Un racconto – non ci si stancherà mai di dirlo – è tanto più riuscito nella misura in cui ognuno dei suoi elementi risulti strettamente funzionale alla narrazione. E uno di tali elementi (anzi, il primo tra tutti) è il titolo. Che tra le sue molteplici funzioni (fornire una chiave interpretativa, raccogliere e sintetizzare le tematiche, introdurre all’atmosfera) ha anche quella di porsi come vero e proprio elemento narrante. È il caso del racconto preso qui in esame, intitolato Qualcosa era successo. Perché sì, qualcosa era davvero successo, prima ancora che la storia fosse iniziata. Senonché i passeggeri del treno che veloce, troppo veloce, attraversava l’Italia da sud a nord, non sapevano cosa, né erano in grado di immaginarlo. Inermi, passivamente costretti all’attesa, potevano solo stare lì, a guardare fuori dai finestrini le città via via più spopolate man mano che ci si avvicinava a Milano, i volti della gente via via più preoccupati, terrorizzati persino, via via che il treno sfrecciava verso una sorte che non sapevano immaginare. Si fosse fermato a una stazione, almeno, avesse concesso una pausa nel corso della quale chiedere chiarimenti, ma dopo quel primo stop all’inizio del suo viaggio non sembrava intenzionato a fermarsi più. Il treno andava, e andava sempre più veloce, e con esso correvano veloci i dubbi, le paure. Le domande che nessuno dei passeggeri osava fare, quasi che il silenzio, l’ignoranza avessero potuto tenere lontano il pericolo, la paura…
Suspense, si potrebbe dire. No, non proprio. Mistero, allora, per l’esito incerto, sorpresa. No, neanche. Differenze sottili, in realtà, ma che Buzzati ben dimostra di conoscere e applicare con chirurgica precisione in questo brevissimo racconto contenuto nell’ormai storica raccolta I sessanta racconti. Hitchcock, che di queste cose un po’ ne capiva, aveva illustrato con un esempio semplicissimo – e ormai celebre – la differenza tra i due stati d’animo: due persone, sedute a un tavolino; sotto di loro una bomba. Sarà suspense se, a differenza dei protagonisti, chi guarda la scena è a conoscenza della bomba (ne sa, cioè, più dei personaggi) e si chiede quando la bomba esploderà e con quali conseguenze. Sarà invece sorpresa, se lo spettatore (o lettore, nel nostro caso), ed eventualmente i personaggi, nulla sanno della bomba perché, a quel punto, se la bomba esploderà, chi guarda rimarrà inevitabilmente stupito.

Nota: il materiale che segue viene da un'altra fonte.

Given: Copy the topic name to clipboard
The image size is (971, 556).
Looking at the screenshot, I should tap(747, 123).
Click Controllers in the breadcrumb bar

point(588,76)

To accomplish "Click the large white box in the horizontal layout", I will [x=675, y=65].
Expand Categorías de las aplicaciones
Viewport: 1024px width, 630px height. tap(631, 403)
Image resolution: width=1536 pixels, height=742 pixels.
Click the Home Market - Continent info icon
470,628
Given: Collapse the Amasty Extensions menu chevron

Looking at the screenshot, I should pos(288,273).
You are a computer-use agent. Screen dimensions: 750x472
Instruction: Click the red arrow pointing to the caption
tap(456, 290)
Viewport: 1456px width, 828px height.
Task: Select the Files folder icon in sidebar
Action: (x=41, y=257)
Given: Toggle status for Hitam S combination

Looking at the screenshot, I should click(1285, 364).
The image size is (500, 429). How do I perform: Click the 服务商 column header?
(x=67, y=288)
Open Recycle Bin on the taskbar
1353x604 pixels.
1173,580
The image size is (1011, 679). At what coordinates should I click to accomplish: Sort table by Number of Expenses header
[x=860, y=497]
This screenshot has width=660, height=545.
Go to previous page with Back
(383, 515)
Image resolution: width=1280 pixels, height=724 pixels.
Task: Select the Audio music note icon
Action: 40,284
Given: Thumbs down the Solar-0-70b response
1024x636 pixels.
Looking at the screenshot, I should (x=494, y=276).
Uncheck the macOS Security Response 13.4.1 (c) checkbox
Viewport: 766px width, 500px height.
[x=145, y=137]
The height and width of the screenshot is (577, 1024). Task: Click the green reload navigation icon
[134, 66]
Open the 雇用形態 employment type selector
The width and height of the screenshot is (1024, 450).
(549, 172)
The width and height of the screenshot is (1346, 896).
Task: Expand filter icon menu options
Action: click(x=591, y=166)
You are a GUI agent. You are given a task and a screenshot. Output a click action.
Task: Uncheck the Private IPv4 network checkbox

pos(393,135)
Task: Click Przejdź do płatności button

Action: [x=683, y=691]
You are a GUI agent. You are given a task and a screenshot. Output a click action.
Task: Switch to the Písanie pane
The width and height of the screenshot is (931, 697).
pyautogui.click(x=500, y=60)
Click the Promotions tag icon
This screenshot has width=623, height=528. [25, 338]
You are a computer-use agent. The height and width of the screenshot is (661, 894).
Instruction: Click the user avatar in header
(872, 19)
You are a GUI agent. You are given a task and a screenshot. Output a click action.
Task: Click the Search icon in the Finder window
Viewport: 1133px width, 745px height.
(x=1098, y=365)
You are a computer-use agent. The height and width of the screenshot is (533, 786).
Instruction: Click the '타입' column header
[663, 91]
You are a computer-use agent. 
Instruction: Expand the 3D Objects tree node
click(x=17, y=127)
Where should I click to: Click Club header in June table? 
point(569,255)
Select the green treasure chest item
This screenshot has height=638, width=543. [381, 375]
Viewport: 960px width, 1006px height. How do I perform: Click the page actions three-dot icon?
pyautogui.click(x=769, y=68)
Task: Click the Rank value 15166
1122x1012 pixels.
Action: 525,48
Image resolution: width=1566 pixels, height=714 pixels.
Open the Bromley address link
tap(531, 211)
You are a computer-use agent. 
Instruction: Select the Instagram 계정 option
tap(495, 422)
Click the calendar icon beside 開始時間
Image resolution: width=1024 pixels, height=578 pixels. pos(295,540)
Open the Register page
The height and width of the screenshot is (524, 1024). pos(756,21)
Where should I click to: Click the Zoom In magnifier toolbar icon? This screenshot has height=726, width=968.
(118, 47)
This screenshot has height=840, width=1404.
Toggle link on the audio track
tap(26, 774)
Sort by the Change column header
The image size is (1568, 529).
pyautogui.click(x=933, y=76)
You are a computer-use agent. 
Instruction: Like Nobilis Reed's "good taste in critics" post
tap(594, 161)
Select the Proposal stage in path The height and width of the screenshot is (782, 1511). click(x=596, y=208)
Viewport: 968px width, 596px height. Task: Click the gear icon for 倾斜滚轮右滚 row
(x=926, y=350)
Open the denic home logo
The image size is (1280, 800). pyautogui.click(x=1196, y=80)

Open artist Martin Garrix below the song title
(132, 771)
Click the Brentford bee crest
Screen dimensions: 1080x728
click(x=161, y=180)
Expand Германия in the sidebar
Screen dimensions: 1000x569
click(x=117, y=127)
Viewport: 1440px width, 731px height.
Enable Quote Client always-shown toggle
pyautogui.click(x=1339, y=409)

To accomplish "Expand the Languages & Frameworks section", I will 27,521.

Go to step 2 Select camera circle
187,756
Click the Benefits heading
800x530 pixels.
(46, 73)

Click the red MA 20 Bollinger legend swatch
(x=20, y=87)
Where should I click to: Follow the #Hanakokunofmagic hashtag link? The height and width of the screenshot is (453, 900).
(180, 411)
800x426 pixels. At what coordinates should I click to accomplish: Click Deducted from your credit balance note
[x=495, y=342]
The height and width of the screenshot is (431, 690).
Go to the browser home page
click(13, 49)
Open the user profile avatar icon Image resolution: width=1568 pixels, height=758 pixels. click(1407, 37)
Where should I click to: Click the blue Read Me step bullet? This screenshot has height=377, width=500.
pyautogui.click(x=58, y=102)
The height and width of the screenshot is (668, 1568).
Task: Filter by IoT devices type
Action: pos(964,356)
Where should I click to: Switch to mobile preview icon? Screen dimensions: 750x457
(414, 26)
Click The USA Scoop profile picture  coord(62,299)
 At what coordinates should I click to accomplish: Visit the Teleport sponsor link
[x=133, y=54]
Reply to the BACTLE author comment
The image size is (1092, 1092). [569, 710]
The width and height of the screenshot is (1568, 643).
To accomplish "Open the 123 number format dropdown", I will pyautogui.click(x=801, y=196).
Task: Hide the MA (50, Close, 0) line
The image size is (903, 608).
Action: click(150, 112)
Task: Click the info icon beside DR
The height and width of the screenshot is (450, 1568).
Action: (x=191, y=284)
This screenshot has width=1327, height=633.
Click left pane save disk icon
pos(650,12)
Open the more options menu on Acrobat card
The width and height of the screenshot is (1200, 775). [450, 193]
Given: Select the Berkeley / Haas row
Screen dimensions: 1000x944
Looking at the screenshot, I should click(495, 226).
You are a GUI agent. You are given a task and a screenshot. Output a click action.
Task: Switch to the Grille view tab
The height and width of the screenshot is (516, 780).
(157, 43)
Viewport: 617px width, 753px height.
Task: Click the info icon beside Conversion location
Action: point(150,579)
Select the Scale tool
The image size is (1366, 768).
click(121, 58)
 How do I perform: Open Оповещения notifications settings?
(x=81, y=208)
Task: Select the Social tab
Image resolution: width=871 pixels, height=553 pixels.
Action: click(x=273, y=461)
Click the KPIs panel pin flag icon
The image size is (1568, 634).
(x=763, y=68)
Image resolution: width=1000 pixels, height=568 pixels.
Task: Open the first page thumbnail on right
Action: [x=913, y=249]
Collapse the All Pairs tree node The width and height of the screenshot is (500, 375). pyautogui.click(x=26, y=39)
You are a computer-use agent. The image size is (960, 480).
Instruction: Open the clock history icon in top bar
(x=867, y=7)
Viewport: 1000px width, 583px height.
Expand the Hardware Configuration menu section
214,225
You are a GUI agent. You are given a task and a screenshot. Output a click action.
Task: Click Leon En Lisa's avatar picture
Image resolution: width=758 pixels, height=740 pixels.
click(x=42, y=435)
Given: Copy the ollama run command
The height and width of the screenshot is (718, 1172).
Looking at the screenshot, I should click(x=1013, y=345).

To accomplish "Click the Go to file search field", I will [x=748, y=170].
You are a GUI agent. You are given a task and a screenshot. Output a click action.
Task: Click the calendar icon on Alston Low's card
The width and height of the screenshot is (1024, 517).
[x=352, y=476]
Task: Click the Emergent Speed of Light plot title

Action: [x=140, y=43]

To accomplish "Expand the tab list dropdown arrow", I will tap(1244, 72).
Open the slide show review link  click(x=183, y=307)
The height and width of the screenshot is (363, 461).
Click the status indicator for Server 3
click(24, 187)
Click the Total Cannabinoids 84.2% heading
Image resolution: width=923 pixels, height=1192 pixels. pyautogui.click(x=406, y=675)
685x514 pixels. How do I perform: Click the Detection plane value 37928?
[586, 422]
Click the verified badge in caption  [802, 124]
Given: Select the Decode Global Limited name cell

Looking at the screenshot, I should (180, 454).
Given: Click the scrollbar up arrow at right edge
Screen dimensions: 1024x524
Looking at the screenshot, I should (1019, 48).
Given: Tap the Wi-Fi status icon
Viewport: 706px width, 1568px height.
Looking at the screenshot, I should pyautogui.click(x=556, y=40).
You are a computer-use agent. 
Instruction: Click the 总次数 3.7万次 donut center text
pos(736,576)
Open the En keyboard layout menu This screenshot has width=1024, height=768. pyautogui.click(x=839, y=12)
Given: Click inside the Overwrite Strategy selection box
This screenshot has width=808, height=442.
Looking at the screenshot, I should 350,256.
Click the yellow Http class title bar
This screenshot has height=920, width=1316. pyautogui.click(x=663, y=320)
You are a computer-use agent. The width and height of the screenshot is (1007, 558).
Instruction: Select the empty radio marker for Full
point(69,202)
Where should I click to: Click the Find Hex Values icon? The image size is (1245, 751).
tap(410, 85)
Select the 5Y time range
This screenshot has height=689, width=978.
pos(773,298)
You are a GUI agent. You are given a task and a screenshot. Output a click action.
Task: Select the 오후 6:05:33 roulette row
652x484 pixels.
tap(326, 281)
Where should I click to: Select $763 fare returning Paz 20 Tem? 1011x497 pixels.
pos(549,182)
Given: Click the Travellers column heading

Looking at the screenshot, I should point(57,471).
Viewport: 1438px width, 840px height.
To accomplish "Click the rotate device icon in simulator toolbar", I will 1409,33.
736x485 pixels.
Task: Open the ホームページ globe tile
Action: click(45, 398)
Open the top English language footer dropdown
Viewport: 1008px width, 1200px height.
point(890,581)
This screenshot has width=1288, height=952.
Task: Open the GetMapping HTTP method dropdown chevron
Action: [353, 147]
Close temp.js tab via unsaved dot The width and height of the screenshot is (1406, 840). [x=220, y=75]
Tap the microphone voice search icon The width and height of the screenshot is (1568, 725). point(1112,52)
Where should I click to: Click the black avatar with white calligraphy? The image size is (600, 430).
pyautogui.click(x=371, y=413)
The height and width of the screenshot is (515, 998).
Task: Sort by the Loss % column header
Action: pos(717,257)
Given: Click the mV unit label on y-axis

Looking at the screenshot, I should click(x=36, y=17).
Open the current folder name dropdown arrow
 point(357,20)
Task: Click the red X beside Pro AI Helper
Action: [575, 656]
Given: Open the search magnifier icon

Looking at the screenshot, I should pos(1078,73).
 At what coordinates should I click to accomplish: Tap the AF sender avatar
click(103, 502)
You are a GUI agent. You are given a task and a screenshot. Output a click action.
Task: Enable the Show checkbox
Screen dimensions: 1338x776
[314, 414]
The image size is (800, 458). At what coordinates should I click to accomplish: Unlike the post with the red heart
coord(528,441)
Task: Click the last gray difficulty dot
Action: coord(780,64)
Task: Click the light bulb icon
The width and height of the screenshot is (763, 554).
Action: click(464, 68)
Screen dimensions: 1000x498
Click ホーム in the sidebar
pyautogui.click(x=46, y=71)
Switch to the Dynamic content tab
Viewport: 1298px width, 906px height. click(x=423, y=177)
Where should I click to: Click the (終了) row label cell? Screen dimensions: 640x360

Né suspense né sorpresa, però, si è detto, in Buzzati. Perché l’autore bellunese aggiunge un elemento in più. A differenza della bomba di cui tutti ignorano l’esistenza (sorpresa) o di cui sa qualcosa solo il lettore (suspense) qui tutti (i personaggi e il lettore) sanno che qualcosa sta per succedere (anzi, è già successa, come anticipa il titolo, ingigantendo ancor di più il lacerante senso di inevitabilità) ma non cosa. Sanno però che è qualcosa di fuori dall’ordinario. E questo elemento di incertezza potenzialmente pericoloso travalica la suspense e il mistero diventando altro. Diventando paura. Sì, perché Buzzati sa benissimo che la cosa più spaventosa è proprio l’ignoto, l’imponderabile di fronte al quale non sono possibili previsioni e, di conseguenza, difese. Per questo pone il lettore allo stesso livello dei protagonisti e il terrore di questi diventa il suo. Poiché il lettore, qui, sa le stesse cose dei personaggi, e ha in mano solo gli elementi che Buzzati ha scelto di mettere in evidenza.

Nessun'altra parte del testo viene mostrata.